• Exercise brief:
Search the entries for the word "under". Copy each line in which it is found.

[Given data Boundary: Start]

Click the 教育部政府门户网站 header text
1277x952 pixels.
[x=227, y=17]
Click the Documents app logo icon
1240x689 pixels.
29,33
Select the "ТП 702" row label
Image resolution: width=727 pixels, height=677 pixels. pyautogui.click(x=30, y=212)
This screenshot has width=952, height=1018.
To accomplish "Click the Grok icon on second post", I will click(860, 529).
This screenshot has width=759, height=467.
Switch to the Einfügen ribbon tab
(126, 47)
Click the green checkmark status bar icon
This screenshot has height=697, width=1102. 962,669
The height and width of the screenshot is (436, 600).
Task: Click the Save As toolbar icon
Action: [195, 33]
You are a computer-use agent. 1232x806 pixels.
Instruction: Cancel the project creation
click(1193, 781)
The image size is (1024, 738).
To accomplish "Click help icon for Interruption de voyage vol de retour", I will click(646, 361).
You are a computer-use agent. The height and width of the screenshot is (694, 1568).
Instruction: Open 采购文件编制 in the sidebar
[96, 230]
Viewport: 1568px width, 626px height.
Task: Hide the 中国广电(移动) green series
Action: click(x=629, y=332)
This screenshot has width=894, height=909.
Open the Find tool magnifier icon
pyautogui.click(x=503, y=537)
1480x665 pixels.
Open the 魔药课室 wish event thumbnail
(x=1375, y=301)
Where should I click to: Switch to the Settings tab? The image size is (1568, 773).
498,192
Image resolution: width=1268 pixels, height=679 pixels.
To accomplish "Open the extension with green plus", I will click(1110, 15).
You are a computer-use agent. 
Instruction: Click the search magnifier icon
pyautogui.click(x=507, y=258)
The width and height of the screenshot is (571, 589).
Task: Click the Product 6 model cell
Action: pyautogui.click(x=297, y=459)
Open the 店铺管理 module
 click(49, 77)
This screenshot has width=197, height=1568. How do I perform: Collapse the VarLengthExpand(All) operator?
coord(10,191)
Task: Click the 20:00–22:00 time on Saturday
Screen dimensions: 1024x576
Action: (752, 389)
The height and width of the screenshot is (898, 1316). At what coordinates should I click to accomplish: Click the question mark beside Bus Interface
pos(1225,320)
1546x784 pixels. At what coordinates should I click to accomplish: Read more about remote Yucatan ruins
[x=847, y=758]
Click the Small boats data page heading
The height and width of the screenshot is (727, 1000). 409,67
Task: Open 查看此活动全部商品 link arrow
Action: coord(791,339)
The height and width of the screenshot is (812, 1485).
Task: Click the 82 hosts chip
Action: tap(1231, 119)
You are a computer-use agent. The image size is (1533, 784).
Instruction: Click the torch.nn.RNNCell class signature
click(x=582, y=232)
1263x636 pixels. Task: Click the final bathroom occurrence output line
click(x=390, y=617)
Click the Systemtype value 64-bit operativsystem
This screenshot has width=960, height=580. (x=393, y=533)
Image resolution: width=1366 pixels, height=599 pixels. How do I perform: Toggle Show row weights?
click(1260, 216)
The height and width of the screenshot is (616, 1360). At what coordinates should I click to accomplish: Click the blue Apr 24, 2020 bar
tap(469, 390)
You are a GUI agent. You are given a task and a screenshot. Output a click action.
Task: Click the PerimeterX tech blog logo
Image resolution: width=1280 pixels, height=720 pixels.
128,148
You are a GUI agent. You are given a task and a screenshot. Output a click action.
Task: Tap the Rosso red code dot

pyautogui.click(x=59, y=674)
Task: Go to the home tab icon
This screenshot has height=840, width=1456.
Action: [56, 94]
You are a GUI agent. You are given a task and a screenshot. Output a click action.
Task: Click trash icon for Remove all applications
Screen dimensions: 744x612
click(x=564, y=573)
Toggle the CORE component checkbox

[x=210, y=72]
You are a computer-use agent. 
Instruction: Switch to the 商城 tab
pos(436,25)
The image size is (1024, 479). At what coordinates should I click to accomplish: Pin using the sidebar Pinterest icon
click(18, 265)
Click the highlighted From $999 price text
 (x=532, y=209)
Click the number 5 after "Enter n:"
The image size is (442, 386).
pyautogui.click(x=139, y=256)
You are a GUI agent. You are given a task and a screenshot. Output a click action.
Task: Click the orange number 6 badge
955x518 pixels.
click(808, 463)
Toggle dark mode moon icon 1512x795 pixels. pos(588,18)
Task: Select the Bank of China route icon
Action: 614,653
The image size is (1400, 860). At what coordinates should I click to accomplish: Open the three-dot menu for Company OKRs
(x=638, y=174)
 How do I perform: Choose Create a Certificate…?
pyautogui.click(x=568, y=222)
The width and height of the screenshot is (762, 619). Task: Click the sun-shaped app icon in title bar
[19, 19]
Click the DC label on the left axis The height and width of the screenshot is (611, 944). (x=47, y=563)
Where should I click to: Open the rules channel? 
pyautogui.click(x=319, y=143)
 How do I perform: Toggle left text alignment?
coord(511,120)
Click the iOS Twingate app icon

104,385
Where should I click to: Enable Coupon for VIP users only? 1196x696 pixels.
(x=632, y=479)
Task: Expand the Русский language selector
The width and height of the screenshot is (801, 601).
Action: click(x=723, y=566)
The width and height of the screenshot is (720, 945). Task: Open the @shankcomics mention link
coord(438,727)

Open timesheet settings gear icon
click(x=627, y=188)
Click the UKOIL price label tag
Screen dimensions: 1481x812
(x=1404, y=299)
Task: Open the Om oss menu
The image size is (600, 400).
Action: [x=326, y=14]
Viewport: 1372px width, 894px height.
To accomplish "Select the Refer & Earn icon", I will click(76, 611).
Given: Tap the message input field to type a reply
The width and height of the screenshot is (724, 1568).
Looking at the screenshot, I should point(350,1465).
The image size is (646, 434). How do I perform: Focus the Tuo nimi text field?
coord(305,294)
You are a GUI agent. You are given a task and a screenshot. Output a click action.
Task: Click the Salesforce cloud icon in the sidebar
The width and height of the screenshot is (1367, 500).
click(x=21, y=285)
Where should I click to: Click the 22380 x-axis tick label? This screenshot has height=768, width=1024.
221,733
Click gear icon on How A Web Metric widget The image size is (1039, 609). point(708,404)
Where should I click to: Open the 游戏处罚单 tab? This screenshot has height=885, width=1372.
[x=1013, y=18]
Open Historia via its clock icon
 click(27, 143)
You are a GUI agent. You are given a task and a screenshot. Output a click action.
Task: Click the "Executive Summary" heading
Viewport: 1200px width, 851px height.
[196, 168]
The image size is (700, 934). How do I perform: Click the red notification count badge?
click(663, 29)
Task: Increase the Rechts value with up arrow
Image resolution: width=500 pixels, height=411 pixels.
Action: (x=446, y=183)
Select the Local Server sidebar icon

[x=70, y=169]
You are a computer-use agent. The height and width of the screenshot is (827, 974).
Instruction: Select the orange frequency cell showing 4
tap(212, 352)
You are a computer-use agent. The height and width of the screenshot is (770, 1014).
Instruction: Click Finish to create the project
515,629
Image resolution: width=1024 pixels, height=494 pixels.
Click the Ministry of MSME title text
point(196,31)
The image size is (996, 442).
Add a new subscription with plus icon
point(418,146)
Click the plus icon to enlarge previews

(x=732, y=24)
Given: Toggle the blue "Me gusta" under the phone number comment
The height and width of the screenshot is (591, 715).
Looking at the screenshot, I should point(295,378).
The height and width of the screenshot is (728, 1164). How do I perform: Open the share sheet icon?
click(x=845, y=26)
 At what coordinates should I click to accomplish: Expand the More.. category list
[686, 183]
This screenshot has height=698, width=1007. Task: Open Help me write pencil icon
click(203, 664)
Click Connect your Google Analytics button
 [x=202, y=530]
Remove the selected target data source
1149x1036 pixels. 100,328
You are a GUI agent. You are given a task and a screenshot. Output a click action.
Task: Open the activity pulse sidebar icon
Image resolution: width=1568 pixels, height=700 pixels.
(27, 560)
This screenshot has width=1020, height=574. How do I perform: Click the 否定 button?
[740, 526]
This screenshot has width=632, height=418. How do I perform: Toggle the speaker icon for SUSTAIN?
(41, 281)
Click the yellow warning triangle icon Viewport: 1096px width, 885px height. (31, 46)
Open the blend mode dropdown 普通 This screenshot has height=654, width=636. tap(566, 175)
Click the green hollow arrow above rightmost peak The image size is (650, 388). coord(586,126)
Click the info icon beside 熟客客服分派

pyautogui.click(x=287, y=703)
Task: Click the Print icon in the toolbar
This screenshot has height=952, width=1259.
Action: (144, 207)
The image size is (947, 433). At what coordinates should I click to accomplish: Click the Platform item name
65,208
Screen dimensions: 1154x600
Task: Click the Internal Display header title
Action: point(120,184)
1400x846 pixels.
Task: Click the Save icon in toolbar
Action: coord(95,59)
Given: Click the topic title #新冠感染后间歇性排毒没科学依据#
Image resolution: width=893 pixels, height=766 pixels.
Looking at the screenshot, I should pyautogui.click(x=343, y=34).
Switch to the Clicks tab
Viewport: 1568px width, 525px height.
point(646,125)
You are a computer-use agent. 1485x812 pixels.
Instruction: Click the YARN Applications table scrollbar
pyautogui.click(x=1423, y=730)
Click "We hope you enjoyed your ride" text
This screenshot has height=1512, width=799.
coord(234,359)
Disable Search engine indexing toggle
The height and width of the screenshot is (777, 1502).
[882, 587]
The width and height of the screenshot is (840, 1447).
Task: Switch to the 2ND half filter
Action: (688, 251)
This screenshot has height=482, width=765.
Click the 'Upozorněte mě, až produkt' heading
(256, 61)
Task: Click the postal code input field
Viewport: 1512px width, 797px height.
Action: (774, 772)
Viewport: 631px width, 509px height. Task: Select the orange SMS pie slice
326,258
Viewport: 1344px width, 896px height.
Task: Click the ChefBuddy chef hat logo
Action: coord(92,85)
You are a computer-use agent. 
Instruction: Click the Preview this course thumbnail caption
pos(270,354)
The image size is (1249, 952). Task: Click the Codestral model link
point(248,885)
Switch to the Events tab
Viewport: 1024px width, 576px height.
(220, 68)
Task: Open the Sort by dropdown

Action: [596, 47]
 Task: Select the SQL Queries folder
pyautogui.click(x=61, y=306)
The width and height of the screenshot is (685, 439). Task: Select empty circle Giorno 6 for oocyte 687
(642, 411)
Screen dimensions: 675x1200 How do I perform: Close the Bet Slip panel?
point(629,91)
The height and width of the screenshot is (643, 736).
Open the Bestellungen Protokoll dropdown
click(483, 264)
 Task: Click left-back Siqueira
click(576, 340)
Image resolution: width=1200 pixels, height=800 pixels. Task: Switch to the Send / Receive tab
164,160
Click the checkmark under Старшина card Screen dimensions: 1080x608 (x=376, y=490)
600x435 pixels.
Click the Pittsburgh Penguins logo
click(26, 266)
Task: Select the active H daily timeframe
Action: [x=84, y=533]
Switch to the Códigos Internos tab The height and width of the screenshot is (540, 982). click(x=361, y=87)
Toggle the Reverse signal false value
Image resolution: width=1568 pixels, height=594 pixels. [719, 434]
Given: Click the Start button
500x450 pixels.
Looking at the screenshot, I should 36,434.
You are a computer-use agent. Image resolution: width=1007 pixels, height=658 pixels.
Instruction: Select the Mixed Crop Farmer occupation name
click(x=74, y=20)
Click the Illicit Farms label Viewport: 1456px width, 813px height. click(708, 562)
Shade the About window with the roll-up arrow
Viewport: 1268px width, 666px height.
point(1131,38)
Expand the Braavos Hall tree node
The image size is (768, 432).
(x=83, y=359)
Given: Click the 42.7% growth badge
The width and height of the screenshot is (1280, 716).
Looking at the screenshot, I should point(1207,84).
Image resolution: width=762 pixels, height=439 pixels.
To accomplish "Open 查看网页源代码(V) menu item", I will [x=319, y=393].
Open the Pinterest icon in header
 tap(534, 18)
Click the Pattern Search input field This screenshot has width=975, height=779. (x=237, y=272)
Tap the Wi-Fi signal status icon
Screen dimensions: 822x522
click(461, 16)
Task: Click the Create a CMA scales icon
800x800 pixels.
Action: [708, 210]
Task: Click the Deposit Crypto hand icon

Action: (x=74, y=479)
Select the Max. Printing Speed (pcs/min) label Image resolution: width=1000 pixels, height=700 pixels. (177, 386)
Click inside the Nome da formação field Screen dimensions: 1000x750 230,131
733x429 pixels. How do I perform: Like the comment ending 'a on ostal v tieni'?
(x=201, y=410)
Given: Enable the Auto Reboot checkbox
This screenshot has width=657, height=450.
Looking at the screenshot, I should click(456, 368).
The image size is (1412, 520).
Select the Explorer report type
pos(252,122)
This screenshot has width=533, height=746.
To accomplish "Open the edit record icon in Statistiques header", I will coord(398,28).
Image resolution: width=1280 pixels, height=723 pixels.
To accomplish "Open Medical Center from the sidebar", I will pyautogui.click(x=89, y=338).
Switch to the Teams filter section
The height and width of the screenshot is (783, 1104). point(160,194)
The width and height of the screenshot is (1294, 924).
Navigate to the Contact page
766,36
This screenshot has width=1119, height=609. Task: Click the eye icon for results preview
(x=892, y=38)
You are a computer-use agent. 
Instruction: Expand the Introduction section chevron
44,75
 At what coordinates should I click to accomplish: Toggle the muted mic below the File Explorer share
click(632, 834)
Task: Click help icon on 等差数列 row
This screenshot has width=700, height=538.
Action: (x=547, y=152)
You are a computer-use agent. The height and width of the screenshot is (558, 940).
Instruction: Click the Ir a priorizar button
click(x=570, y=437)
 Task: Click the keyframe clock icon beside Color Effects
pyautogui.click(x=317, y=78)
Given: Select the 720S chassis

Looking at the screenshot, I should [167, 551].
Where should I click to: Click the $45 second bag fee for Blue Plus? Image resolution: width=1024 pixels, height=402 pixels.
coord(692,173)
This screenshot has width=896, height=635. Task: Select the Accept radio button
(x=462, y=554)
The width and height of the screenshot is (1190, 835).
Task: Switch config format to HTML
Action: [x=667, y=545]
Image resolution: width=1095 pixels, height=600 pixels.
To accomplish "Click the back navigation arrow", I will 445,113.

[Given data Boundary: End]

• Exercise response:
Given: Toggle the blue "Me gusta" under the phone number comment
Click the checkmark under Старшина card Screen dimensions: 1080x608 (x=376, y=490)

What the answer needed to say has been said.